Work required
Continue the forum thread titled "I think he's a troll" from the point where it ends.

Page extract
○ ○ ○
# I think he's a troll



## dre43 (Feb 25, 2013)

So how do I deal with this? I have reason to believe that he's posting things online that are false. It's happened in the past and it's starting again. I can't figure out why someone would do such a thing. I think it's cruel to everyone involved. And then part of me thinks what he's posting could be true. Not sure what to believe. Either way he needs help.


----------



## Sammy64 (Oct 28, 2013)

Who ?


----------



## MattMatt (May 19, 2012)

dre43 said:


> So how do I deal with this? I have reason to believe that he's posting things online that are false. It's happened in the past and it's starting again. I can't figure out why someone would do such a thing. I think it's cruel to everyone involved. And then part of me thinks what he's posting could be true. Not sure what to believe. Either way he needs help.


Contact admin, with the report button.
_Posted via Mobile Device_


----------



## MattMatt (May 19, 2012)

_Posted via Mobile Device_


----------



## dre43 (Feb 25, 2013)

I'm talking about my boyfriend. It's not on this site. I found something on another site. I had caught him doing something similar in the past and he said that he wouldn't do it again since he realized how much it hurt me. But, I recently found something else online (that I stumbled across). My heart sank. But, I think it's just him trolling again.


----------



## Thound (Jan 20, 2013)

Oh, ok. Thanks for clearing that up for us.


----------



## rrrbbbttt (Apr 6, 2011)

If he is such an A** why stay with him? 

Show him the door, if he is dishonest now he will be dishonest in the future.


----------



## lifeistooshort (Mar 17, 2013)

How do I make my a$$ of a boyfriend not be an a$$? Well when you figure it out patent it and sell it to the rest of us.
_Posted via Mobile Device_


----------



## ThePheonix (Jan 3, 2013)

dre43 said:


> So how do I deal with this? I have reason to believe that he's posting things online that are false. And then part of me thinks what he's posting could be true. Not sure what to believe. Either way he needs help.


Lets see, you have reason to believe what he's posting is false. But it could be true. So you don't really know whether its true or false. And he needs help?
Are you sure you're not P/O'd because he's spending time on the computer?


----------



## MoonBay (Mar 10, 2013)

What is he posting?


----------



## dre43 (Feb 25, 2013)

This is exactly what he posted:

Got my coworker pregnant...? 
OK, so this may be a little hard to follow. My coworker is married, she and her husband have a daughter and have been trying to have another baby for a while, but haven't been able to get pregnant. I already am the father of daughters. One night after work we went out for drinks, got pretty toasted and ended up having sex. Now she is pregnant, with a boy. She doesn't want to have a paternity test to find out if it's mine or his, but if it could be mine I would love to have a son finally. I am absolutely torn about what I should do. She doesn't want to tell her husband what happened because she doesn't want her marriage to end.
○ ○ ○
Records supplied
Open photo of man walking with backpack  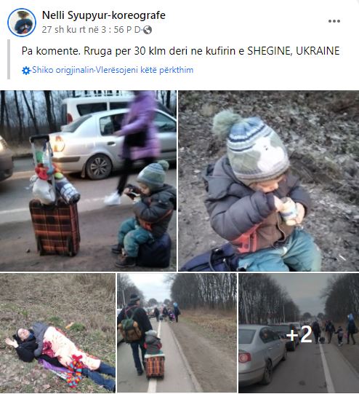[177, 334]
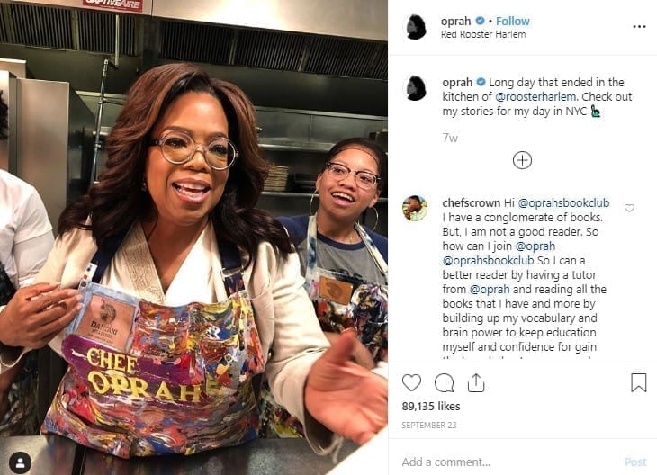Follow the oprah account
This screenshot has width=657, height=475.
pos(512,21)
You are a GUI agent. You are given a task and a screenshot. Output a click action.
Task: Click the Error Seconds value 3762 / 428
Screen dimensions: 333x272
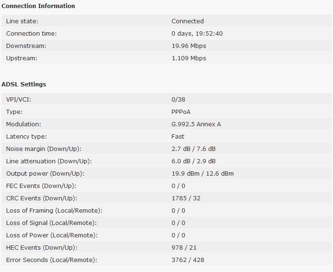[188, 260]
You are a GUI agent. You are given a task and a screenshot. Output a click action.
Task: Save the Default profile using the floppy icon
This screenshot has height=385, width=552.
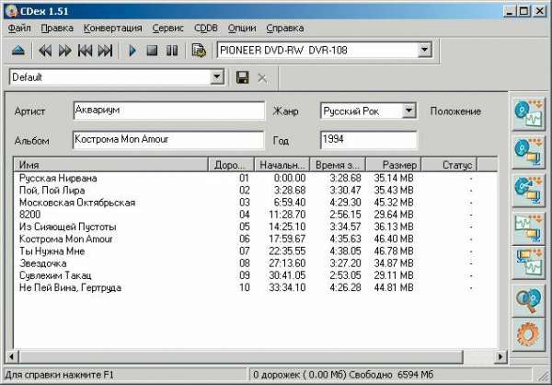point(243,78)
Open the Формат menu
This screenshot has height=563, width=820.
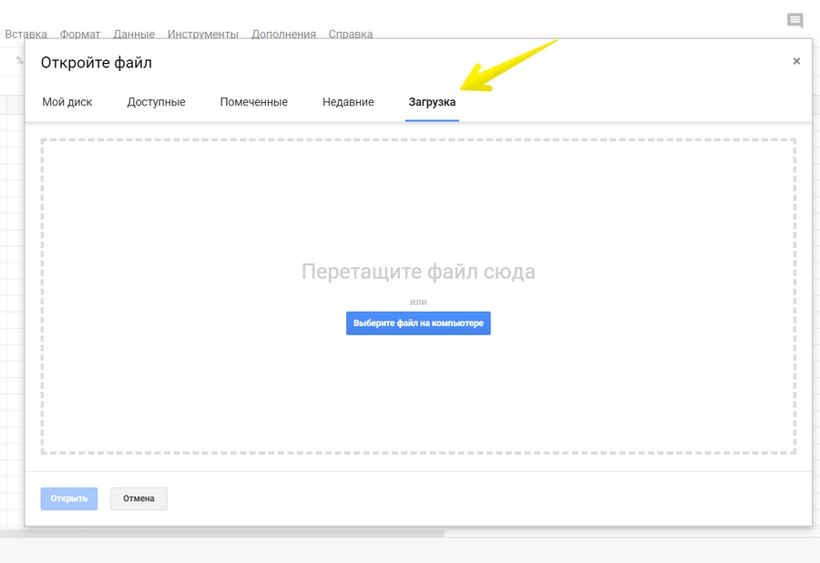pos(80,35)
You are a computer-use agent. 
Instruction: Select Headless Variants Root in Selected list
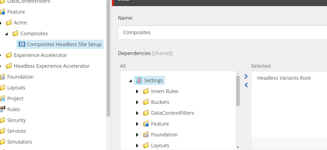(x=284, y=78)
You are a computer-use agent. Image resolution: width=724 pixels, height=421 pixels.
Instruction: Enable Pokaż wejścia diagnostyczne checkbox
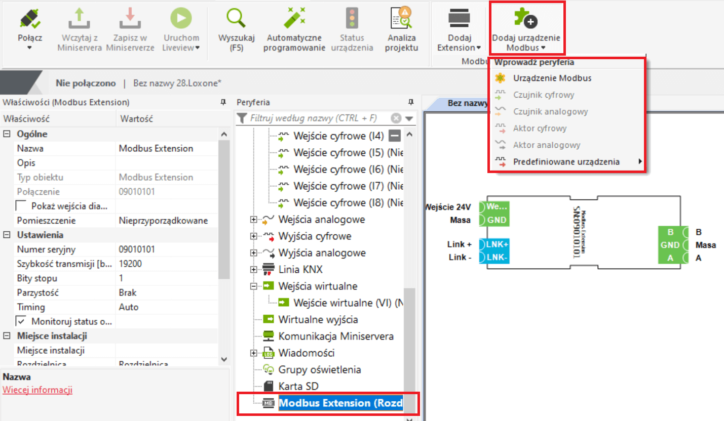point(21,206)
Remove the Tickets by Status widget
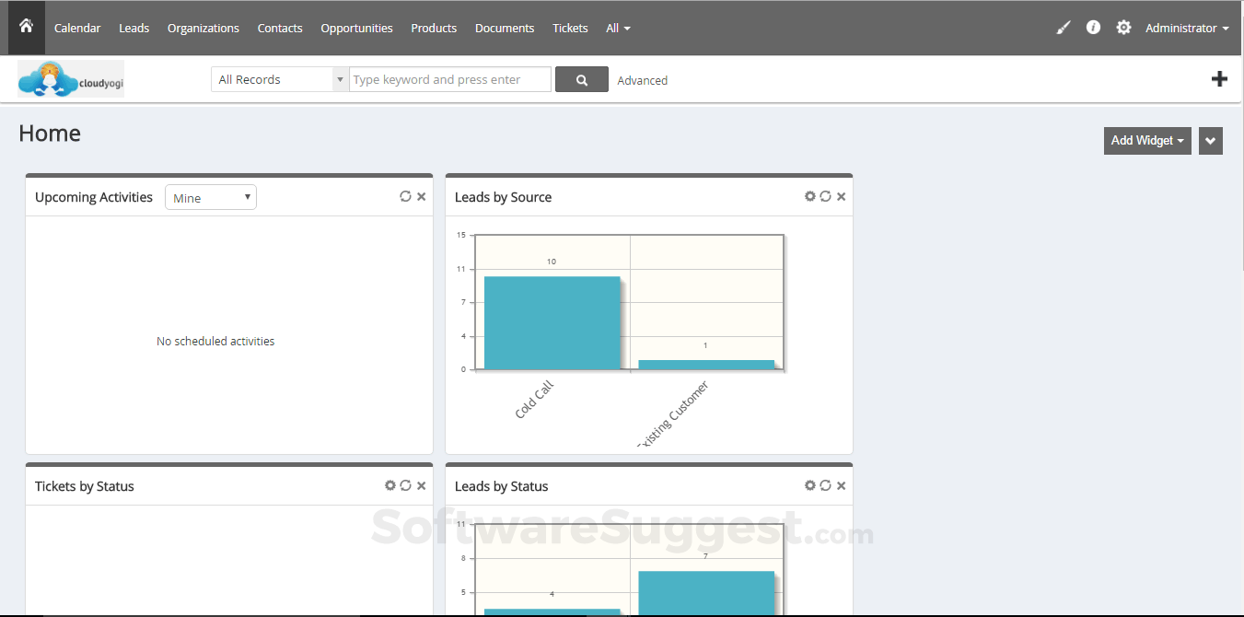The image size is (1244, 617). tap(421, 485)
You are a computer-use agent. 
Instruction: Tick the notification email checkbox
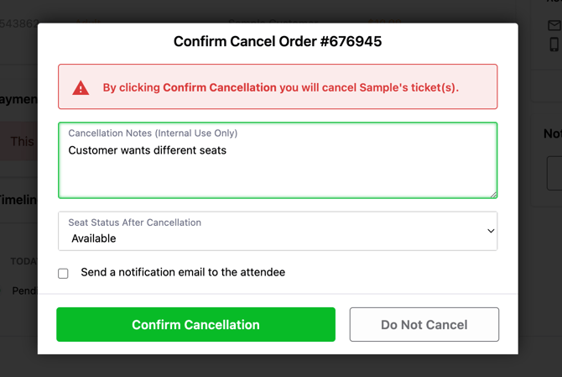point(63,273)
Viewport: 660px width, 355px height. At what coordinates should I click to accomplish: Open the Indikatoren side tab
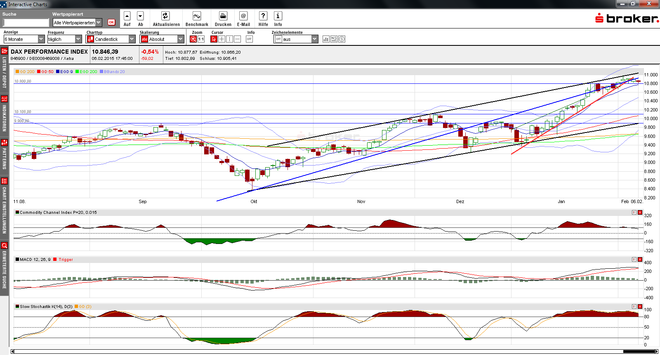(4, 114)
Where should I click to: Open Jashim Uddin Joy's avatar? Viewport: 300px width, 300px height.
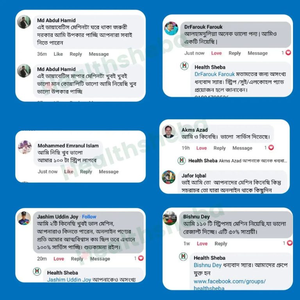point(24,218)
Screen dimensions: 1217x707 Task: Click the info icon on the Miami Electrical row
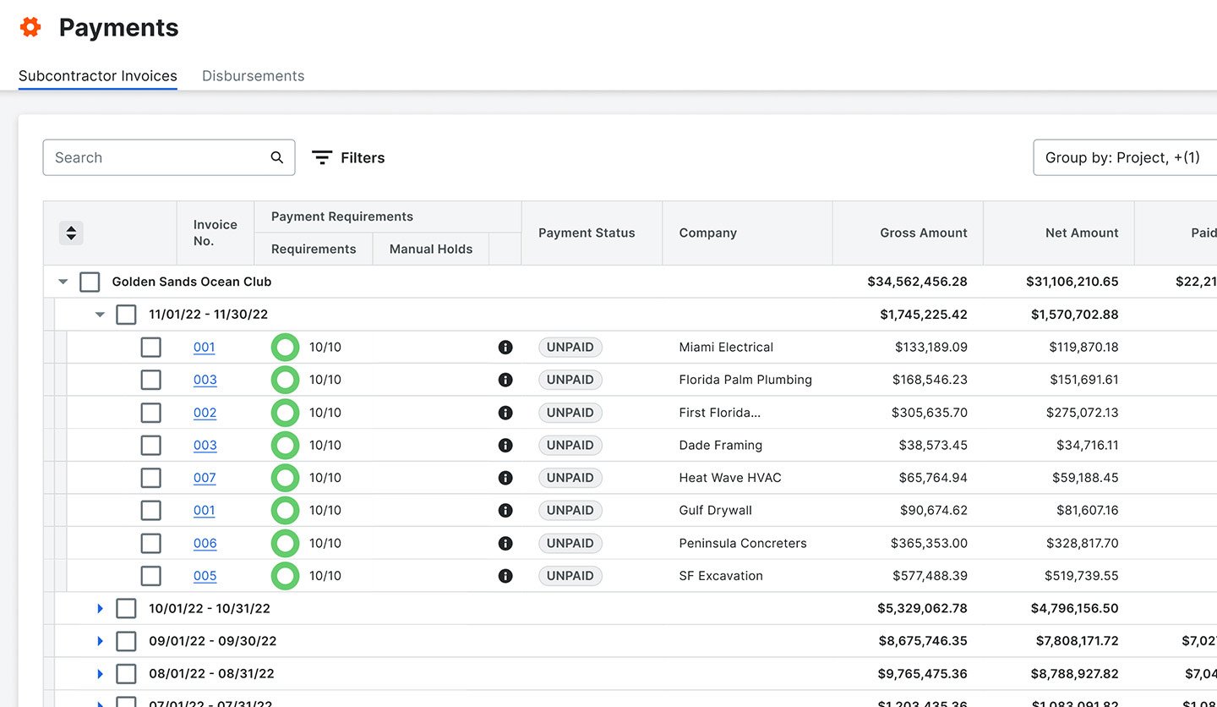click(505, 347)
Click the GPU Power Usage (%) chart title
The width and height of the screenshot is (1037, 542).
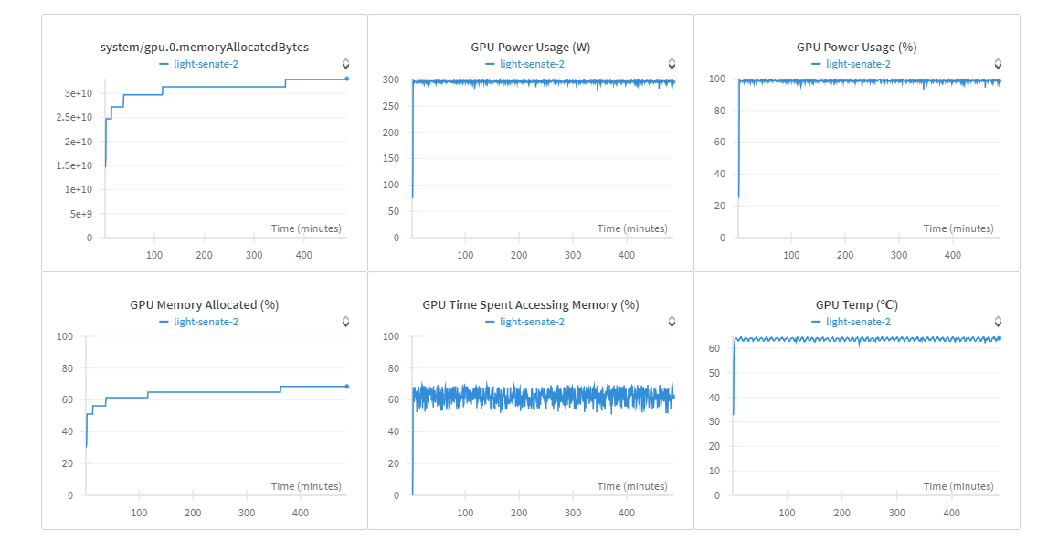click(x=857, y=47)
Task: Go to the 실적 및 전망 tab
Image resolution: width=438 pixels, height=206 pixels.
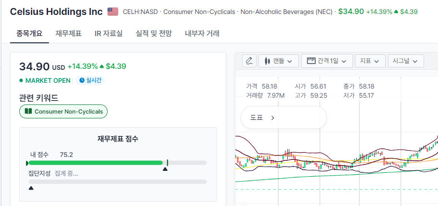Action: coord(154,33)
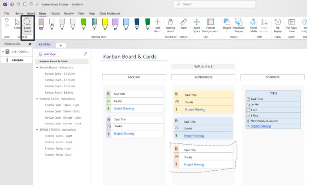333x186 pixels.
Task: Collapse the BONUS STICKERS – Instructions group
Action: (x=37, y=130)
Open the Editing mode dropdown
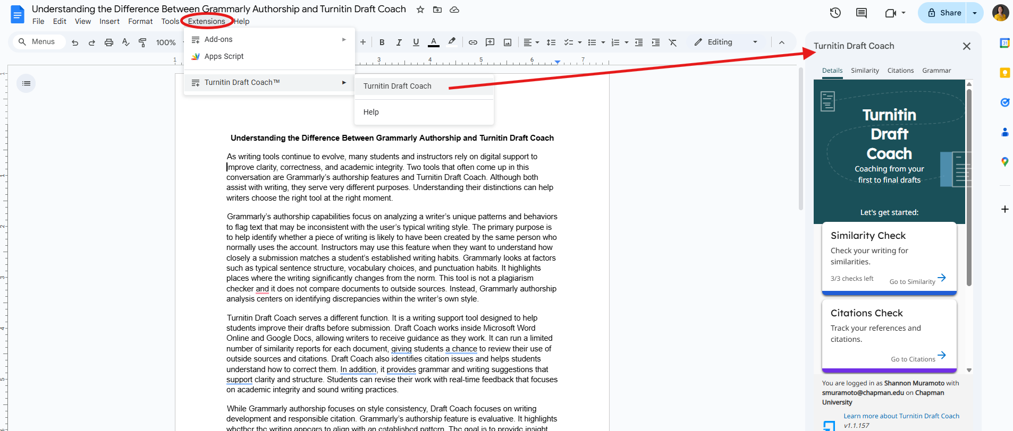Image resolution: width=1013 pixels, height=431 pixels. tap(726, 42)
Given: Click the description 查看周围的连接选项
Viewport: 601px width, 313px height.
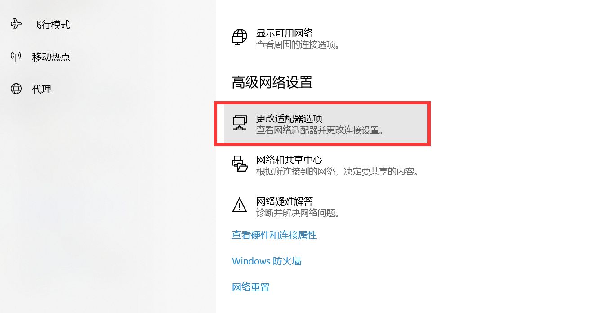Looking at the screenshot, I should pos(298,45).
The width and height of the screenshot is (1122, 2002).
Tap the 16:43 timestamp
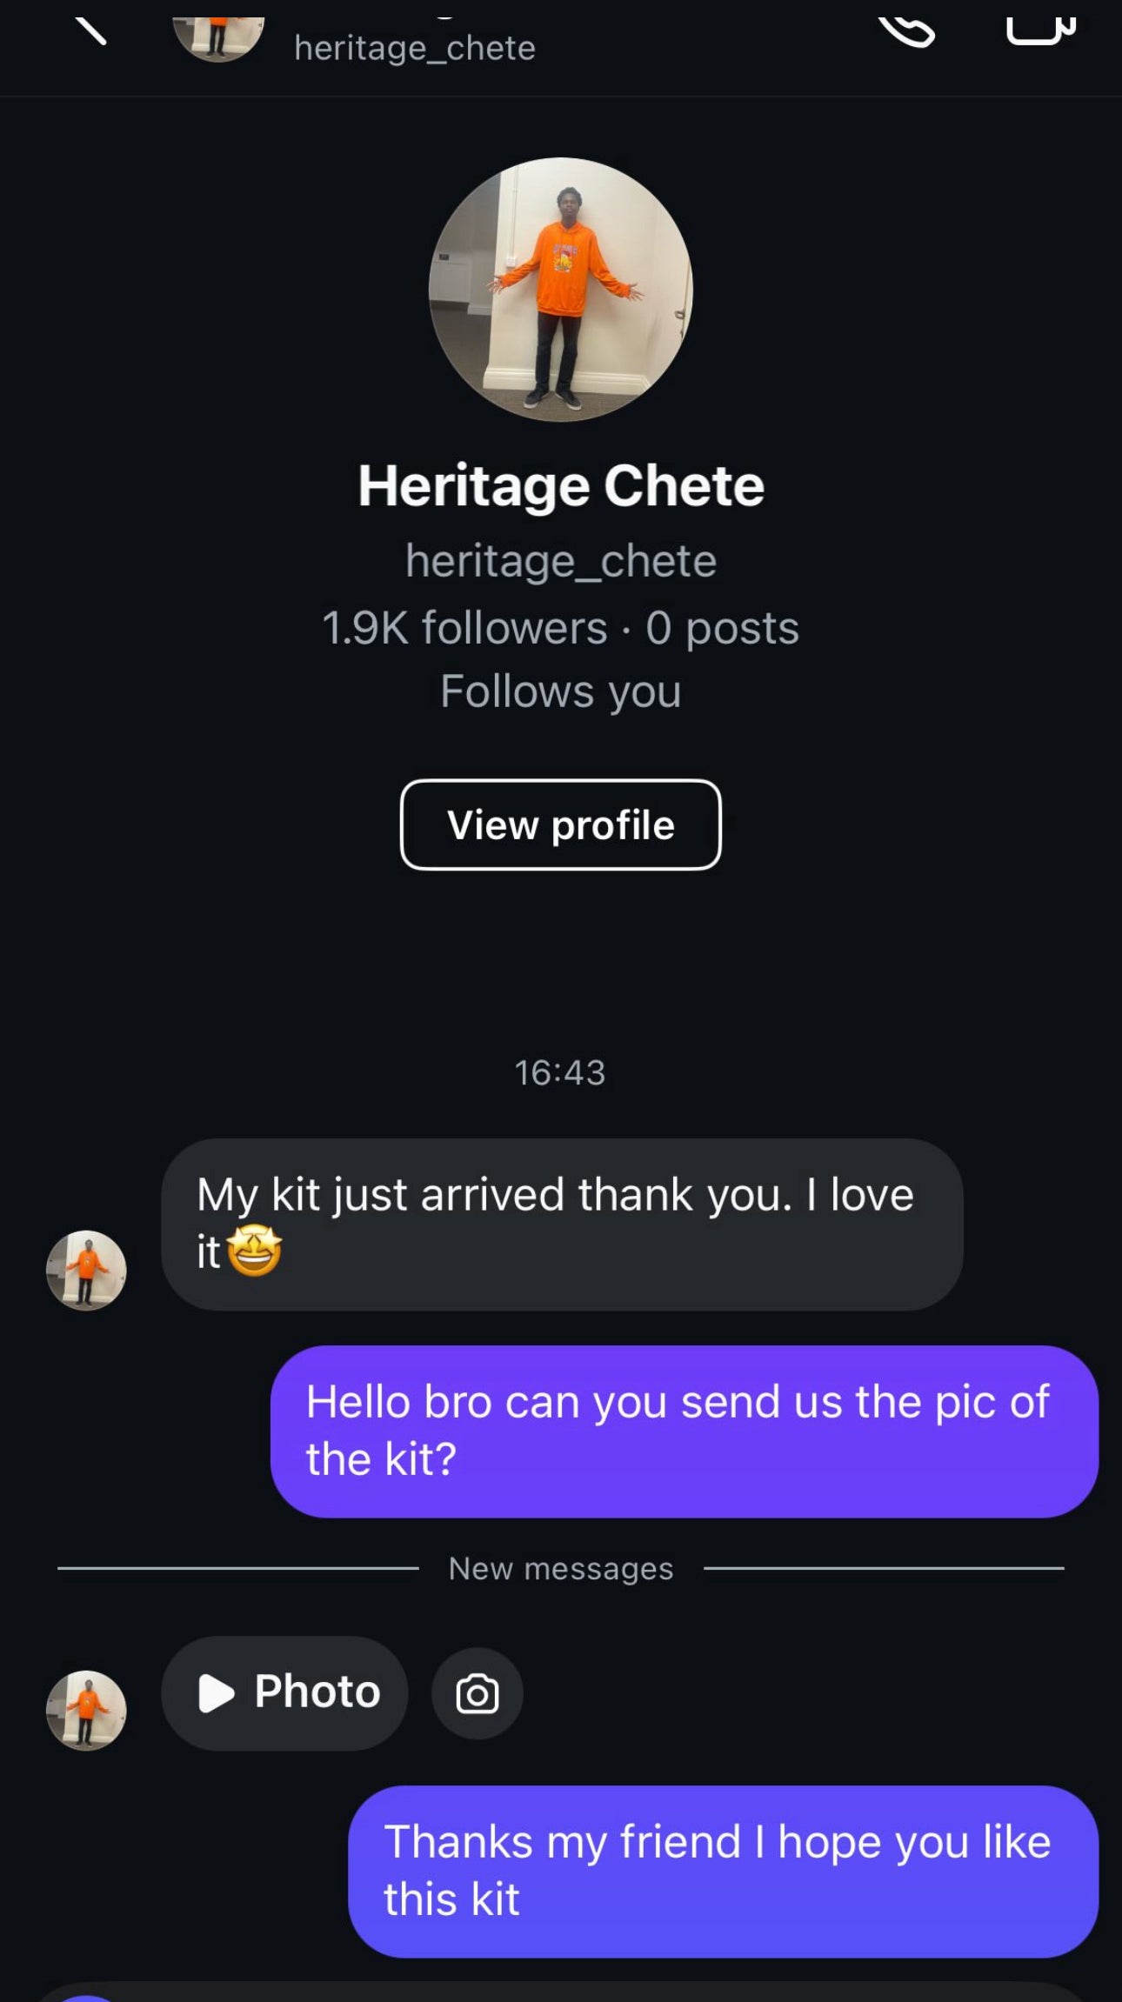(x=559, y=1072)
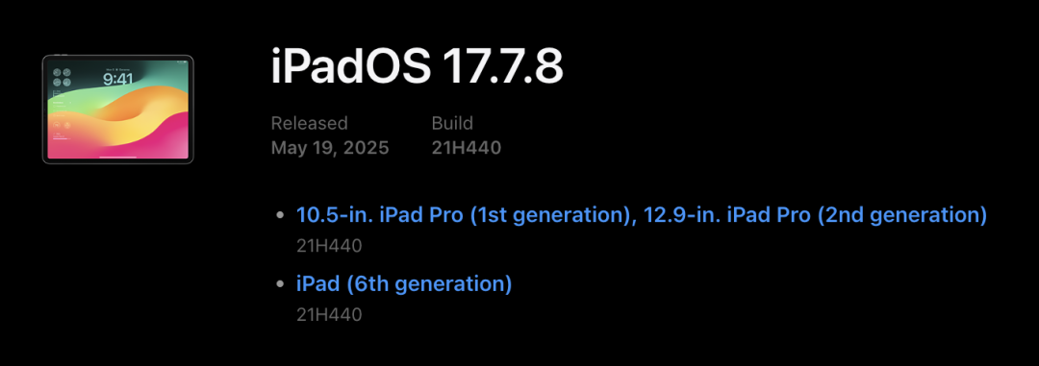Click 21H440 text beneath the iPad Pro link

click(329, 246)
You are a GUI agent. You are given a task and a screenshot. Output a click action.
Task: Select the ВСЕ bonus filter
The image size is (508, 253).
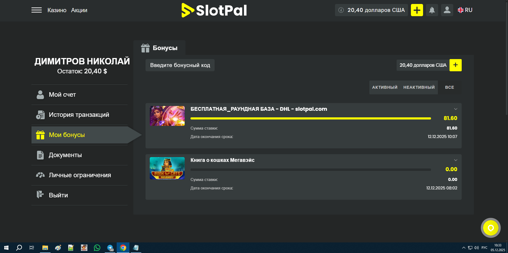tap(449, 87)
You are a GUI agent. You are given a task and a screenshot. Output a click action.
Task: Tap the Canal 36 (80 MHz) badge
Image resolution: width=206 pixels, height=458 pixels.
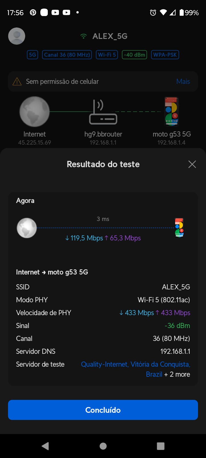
○ ○ ○
Exercise response
Yes, he's on the computer a lot... but I am too at times. There's a lot that we need to work on. I'm not PO'd that he's on the computer. I'm hurt by what he wrote. Maybe I'm in denial. I know I need to ask if it's true. I know his co-worker is pregnant. She's due in October. I know he's attracted to her too. I just need to sit him down and have him tell me the truth. I'm just trying to figure out how to go about doing it. I just saw the post a couple of days ago. The reason I thought he may have been trolling (also because I don't want to believe that it could be true) is because last year I caught him talking to TS escorts and he said that he just wanted to see what kind of responses he would get. And I have no real proof that he did anything with anyone. I know.... you're all going to say I'm the one not seeing what's right in front of me. I've read a lot on this site. And read what signs there are. It's just hard when it's happening to you. I just thought we were past this.


----------



## EleGirl (Dec 3, 2011)

So you got in a relationship with a man. He is posting here that he got some co-worker pregnant. If this is true he obviously cheated on you.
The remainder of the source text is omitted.